- _ASSIGNED TASK_:
Your output should repeat each record below with no differences.

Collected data
● ● ● ● ● ● ●
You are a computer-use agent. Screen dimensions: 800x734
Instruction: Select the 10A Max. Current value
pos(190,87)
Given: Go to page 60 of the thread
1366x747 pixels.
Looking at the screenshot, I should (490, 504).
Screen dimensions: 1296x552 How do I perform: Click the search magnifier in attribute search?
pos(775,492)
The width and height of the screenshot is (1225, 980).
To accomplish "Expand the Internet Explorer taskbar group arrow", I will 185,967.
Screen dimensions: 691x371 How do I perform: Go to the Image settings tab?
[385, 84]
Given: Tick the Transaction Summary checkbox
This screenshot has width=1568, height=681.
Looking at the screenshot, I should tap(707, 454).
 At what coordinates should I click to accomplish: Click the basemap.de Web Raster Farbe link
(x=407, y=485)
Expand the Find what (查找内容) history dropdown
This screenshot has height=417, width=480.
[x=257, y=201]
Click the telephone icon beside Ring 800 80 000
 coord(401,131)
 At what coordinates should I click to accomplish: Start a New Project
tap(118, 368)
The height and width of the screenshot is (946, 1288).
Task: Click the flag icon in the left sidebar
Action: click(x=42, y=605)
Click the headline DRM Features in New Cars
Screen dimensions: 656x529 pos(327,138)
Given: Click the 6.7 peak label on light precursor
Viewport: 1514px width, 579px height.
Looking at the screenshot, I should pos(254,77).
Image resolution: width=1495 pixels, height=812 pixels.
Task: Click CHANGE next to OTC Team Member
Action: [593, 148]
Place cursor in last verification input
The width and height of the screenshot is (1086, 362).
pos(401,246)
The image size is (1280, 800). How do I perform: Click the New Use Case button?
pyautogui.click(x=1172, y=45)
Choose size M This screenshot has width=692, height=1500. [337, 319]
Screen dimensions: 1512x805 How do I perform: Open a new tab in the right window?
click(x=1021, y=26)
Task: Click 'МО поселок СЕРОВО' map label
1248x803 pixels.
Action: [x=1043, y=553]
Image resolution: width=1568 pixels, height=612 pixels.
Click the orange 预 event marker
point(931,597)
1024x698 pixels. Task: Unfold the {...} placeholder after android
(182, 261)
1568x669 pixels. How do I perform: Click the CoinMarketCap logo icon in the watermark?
● ● ● ● ● ● ●
- _RESULT BELOW_:
You are a computer-use agent. Screen dimensions: 800x734
Instruction: Select the 10A Max. Current value
pos(190,87)
Given: Go to page 60 of the thread
1366x747 pixels.
Looking at the screenshot, I should (490, 504).
Screen dimensions: 1296x552 How do I perform: Click the search magnifier in attribute search?
pos(775,492)
The width and height of the screenshot is (1225, 980).
To accomplish "Expand the Internet Explorer taskbar group arrow", I will 185,967.
Screen dimensions: 691x371 How do I perform: Go to the Image settings tab?
[385, 84]
Given: Tick the Transaction Summary checkbox
This screenshot has width=1568, height=681.
Looking at the screenshot, I should tap(707, 454).
 At what coordinates should I click to accomplish: Click the basemap.de Web Raster Farbe link
(x=407, y=485)
Expand the Find what (查找内容) history dropdown
This screenshot has height=417, width=480.
[x=257, y=201]
Click the telephone icon beside Ring 800 80 000
 coord(401,131)
 At what coordinates should I click to accomplish: Start a New Project
tap(118, 368)
The height and width of the screenshot is (946, 1288).
Task: Click the flag icon in the left sidebar
Action: click(x=42, y=605)
Click the headline DRM Features in New Cars
Screen dimensions: 656x529 pos(327,138)
Given: Click the 6.7 peak label on light precursor
Viewport: 1514px width, 579px height.
Looking at the screenshot, I should pos(254,77).
Image resolution: width=1495 pixels, height=812 pixels.
Task: Click CHANGE next to OTC Team Member
Action: [593, 148]
Place cursor in last verification input
The width and height of the screenshot is (1086, 362).
pos(401,246)
The image size is (1280, 800). How do I perform: Click the New Use Case button?
pyautogui.click(x=1172, y=45)
Choose size M This screenshot has width=692, height=1500. [337, 319]
Screen dimensions: 1512x805 How do I perform: Open a new tab in the right window?
click(x=1021, y=26)
Task: Click 'МО поселок СЕРОВО' map label
1248x803 pixels.
Action: [x=1043, y=553]
Image resolution: width=1568 pixels, height=612 pixels.
Click the orange 预 event marker
point(931,597)
1024x698 pixels. Task: Unfold the {...} placeholder after android
(182, 261)
1568x669 pixels. How do I perform: Click the CoinMarketCap logo icon in the watermark?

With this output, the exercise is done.